Entries for item positions =>
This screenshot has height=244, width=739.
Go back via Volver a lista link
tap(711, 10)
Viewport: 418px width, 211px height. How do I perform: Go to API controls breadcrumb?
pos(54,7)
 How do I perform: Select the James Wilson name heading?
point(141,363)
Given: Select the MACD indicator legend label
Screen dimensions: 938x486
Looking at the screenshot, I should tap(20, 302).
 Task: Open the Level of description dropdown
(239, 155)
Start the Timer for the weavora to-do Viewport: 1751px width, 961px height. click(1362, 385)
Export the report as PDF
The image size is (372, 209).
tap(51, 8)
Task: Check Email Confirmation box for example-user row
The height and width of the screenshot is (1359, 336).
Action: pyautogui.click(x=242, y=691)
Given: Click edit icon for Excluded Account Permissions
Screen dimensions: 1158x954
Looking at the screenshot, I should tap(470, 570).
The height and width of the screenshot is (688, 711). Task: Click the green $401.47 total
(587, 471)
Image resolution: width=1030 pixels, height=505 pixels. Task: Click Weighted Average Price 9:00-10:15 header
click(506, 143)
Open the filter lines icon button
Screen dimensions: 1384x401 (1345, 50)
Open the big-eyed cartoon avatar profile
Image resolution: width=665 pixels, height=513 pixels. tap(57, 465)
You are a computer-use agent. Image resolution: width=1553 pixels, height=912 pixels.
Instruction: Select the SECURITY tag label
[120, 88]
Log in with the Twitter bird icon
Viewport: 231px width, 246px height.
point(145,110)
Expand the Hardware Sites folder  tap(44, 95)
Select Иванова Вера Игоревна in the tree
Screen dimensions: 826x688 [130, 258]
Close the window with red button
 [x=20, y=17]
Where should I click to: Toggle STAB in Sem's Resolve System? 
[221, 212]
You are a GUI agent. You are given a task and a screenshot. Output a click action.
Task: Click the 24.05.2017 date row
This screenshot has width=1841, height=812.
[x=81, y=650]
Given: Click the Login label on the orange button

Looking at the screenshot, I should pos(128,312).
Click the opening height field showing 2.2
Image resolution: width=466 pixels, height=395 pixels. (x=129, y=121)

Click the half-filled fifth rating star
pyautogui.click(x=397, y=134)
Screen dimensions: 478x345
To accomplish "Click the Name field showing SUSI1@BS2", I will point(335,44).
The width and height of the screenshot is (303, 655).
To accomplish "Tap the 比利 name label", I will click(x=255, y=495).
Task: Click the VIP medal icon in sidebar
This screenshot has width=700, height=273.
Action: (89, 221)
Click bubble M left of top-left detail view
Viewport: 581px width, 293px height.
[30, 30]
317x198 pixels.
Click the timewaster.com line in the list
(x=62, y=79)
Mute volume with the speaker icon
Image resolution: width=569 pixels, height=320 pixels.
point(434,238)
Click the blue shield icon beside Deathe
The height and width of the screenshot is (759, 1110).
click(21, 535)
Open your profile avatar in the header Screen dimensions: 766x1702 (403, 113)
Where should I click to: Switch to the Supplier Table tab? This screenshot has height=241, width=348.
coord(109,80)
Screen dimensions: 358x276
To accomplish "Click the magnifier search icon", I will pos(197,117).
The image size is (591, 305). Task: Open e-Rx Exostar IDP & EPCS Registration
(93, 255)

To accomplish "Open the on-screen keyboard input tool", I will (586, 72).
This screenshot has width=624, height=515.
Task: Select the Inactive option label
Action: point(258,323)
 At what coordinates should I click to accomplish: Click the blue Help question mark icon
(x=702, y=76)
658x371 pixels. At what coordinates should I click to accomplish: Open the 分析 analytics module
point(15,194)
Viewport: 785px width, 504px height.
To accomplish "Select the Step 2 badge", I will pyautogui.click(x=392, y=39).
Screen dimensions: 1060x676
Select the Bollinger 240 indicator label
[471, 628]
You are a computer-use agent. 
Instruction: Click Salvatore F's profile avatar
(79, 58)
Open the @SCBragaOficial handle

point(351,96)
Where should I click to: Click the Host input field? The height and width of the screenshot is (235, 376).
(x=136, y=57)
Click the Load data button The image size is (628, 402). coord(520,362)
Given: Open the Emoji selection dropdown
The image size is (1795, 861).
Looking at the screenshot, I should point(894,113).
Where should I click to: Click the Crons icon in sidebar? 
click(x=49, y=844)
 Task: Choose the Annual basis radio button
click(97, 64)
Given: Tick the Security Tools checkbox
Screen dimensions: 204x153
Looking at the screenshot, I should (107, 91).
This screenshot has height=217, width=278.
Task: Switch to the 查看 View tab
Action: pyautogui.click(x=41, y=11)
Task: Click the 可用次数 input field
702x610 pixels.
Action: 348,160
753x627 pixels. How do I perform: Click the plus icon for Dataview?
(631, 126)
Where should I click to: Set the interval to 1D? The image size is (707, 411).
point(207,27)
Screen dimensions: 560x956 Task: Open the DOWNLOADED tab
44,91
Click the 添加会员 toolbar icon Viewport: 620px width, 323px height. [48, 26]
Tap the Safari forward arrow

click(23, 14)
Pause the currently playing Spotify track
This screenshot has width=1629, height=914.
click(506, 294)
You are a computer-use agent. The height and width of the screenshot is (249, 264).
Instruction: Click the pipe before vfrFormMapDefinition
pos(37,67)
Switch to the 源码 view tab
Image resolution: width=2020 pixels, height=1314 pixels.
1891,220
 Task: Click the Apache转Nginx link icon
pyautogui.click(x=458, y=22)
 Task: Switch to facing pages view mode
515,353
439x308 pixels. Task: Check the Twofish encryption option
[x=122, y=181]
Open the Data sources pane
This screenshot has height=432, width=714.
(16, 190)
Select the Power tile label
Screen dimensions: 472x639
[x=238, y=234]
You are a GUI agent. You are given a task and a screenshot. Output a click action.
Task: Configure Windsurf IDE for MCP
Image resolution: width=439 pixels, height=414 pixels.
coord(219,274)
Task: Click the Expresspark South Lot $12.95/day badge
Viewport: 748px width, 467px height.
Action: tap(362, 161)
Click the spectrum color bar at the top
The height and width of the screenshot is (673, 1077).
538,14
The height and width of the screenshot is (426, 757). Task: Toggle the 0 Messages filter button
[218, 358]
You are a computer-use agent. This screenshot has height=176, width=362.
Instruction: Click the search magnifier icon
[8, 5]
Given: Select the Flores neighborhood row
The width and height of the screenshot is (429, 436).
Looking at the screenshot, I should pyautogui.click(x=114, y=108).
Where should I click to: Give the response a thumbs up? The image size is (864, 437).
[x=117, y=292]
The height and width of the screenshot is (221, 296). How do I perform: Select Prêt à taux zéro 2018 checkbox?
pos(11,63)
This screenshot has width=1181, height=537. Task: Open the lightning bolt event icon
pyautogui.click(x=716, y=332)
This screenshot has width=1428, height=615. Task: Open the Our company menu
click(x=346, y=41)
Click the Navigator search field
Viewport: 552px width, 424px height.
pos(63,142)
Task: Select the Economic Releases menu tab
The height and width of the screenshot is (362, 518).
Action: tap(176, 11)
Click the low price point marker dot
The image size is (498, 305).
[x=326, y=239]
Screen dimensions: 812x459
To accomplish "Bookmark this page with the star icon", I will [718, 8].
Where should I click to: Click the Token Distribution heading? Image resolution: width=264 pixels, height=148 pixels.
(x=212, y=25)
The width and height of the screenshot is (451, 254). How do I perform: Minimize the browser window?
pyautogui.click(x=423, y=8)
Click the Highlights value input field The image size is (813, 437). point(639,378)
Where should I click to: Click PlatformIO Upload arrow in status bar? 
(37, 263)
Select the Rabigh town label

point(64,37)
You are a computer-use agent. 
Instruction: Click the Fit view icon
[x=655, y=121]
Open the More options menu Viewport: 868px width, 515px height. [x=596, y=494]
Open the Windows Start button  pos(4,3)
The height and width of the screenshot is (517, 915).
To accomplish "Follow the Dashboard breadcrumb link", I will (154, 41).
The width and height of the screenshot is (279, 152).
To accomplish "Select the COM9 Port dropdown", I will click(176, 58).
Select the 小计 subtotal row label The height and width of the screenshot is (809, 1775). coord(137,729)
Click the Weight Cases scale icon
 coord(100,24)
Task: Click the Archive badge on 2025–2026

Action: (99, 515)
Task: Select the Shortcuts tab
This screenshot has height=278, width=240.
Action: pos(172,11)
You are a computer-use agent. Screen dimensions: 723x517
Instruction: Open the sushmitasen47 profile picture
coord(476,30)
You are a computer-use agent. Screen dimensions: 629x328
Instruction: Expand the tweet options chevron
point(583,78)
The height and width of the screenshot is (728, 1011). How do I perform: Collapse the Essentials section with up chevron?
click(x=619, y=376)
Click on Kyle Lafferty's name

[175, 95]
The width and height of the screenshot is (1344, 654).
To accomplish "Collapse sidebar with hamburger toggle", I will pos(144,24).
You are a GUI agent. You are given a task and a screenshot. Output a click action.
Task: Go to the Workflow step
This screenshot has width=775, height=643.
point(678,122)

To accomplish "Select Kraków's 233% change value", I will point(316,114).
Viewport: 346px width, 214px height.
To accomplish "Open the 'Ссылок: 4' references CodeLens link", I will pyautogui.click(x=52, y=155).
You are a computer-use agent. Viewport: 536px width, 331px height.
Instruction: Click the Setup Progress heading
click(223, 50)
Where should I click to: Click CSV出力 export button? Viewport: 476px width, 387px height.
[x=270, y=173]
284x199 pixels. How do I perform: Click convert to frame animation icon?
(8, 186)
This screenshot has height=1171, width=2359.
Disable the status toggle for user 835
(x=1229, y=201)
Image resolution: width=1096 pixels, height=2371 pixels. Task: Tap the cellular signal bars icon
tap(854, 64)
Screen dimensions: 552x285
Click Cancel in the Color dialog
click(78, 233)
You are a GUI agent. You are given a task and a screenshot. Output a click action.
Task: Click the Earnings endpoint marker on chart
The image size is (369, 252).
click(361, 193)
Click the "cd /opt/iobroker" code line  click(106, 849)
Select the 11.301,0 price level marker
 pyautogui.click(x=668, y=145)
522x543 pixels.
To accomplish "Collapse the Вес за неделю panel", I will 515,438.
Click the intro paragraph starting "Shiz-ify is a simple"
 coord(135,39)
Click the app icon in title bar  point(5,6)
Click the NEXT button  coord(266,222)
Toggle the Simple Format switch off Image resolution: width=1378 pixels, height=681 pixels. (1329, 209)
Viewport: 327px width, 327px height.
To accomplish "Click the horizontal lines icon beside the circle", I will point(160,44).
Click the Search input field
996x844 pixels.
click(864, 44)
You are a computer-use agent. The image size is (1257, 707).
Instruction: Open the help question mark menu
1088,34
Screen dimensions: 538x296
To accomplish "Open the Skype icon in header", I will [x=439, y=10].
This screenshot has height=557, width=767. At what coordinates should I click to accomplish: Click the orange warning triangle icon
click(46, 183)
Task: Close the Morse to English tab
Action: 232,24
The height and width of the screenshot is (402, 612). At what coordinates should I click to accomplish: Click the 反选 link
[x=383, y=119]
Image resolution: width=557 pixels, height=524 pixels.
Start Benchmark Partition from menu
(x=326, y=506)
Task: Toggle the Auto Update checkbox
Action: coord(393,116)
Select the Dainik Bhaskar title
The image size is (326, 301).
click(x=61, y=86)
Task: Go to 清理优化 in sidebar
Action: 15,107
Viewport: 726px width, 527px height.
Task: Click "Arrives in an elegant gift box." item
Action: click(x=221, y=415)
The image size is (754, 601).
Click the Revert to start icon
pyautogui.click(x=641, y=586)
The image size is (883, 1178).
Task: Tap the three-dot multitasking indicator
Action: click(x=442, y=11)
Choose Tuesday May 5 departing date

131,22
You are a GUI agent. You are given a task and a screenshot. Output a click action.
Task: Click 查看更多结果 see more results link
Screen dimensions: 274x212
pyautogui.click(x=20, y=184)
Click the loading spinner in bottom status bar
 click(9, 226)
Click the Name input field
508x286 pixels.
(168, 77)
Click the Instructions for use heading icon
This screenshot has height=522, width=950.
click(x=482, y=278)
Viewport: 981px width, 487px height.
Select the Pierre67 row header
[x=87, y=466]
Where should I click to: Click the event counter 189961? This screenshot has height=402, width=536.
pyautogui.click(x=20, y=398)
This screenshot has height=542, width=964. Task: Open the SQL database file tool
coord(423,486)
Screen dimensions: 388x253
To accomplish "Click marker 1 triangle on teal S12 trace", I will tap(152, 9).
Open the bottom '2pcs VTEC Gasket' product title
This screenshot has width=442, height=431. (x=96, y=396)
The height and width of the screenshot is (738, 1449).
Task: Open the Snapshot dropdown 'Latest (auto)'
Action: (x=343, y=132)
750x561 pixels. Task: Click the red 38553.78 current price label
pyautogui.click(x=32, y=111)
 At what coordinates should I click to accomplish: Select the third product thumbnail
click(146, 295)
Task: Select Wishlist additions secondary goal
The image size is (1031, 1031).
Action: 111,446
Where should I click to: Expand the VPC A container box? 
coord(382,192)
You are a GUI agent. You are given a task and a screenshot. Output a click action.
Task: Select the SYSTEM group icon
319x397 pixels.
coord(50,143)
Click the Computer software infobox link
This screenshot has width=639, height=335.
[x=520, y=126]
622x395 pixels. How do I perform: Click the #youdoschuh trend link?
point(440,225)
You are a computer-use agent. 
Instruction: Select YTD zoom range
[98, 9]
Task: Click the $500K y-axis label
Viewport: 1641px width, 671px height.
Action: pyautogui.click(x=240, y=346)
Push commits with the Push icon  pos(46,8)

To do => Reproduce verbatim the lines of the data above, starting at the line that contains "I will point(316,114)." and ending at the line that contains "Click the NEXT", with both of those lines included.

Expected answer =>
To accomplish "Select Kraków's 233% change value", I will point(316,114).
Viewport: 346px width, 214px height.
To accomplish "Open the 'Ссылок: 4' references CodeLens link", I will pyautogui.click(x=52, y=155).
You are a computer-use agent. Viewport: 536px width, 331px height.
Instruction: Click the Setup Progress heading
click(223, 50)
Where should I click to: Click CSV出力 export button? Viewport: 476px width, 387px height.
[x=270, y=173]
284x199 pixels. How do I perform: Click convert to frame animation icon?
(8, 186)
This screenshot has height=1171, width=2359.
Disable the status toggle for user 835
(x=1229, y=201)
Image resolution: width=1096 pixels, height=2371 pixels. Task: Tap the cellular signal bars icon
tap(854, 64)
Screen dimensions: 552x285
Click Cancel in the Color dialog
click(78, 233)
You are a GUI agent. You are given a task and a screenshot. Output a click action.
Task: Click the Earnings endpoint marker on chart
The image size is (369, 252).
click(361, 193)
Click the "cd /opt/iobroker" code line  click(106, 849)
Select the 11.301,0 price level marker
 pyautogui.click(x=668, y=145)
522x543 pixels.
To accomplish "Collapse the Вес за неделю panel", I will 515,438.
Click the intro paragraph starting "Shiz-ify is a simple"
 coord(135,39)
Click the app icon in title bar  point(5,6)
Click the NEXT button  coord(266,222)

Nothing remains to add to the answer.